Slow Food UK has launched a new initiative calling on UK chefs to support the organisation's bid to champion small suppliers and sustainable produce.

The Chef Alliance aims to unite chefs across the UK in actively supporting Slow Food by getting them to sign up to the network and promoting local, sustainable food at their restaurants.

The initiative already has the support of ambassadors including Richard Corrigan, Michel Roux Jnr, Mark Hix and Brett Graham as well as Francesco Mazzei and Angela Hartnett.

Those signed up to the Chef Alliance will be required to offer local, sustainable food on their menus wherever possible, including Ark of Taste products, which are in danger of extinction.

Slow Food UK chief executive Catherine Gazzoli (pictured above with Richard Corrigan) said: "Many chefs are already actively trying to use sustainably sourced, great tasting local produce; the alliance will allow them to shout about it.

"It's great to know we have so much support out there; I truly believe this is the start of something very special."

Richard Corrigan, who hosted the launch event of the Slow Food Chef Alliance at his eponymous restaurant in London's Mayfair earlier this week and is the spokesman for the initiative, added it was vital for chefs to come together and support artisan suppliers.

"Back in the day when produce wasn't from France it wasn't good. But today things are so much better and we have incredible suppliers on our isles," he said.

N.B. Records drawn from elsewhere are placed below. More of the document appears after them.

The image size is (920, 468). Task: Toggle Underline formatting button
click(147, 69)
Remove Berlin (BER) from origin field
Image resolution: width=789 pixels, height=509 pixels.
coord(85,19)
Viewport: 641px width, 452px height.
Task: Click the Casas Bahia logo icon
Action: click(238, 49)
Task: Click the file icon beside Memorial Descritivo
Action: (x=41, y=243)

"If we don't support the small guys, they will go under. I would like to see more chefs buying into the culture of supporting small suppliers and producers."

Founded in Italy in 1989, Slow Food is a not-for-profit organisation that is represented in 150 countries around the world.

The movement is about the universal right that good, clean and fair food should be available for everyone. Good, because food should taste good; clean, because it should be produced in a way that fully respects the environment, human health and animal welfare; and fair, because the workers at all stages of production should be paid a fair and honest wage.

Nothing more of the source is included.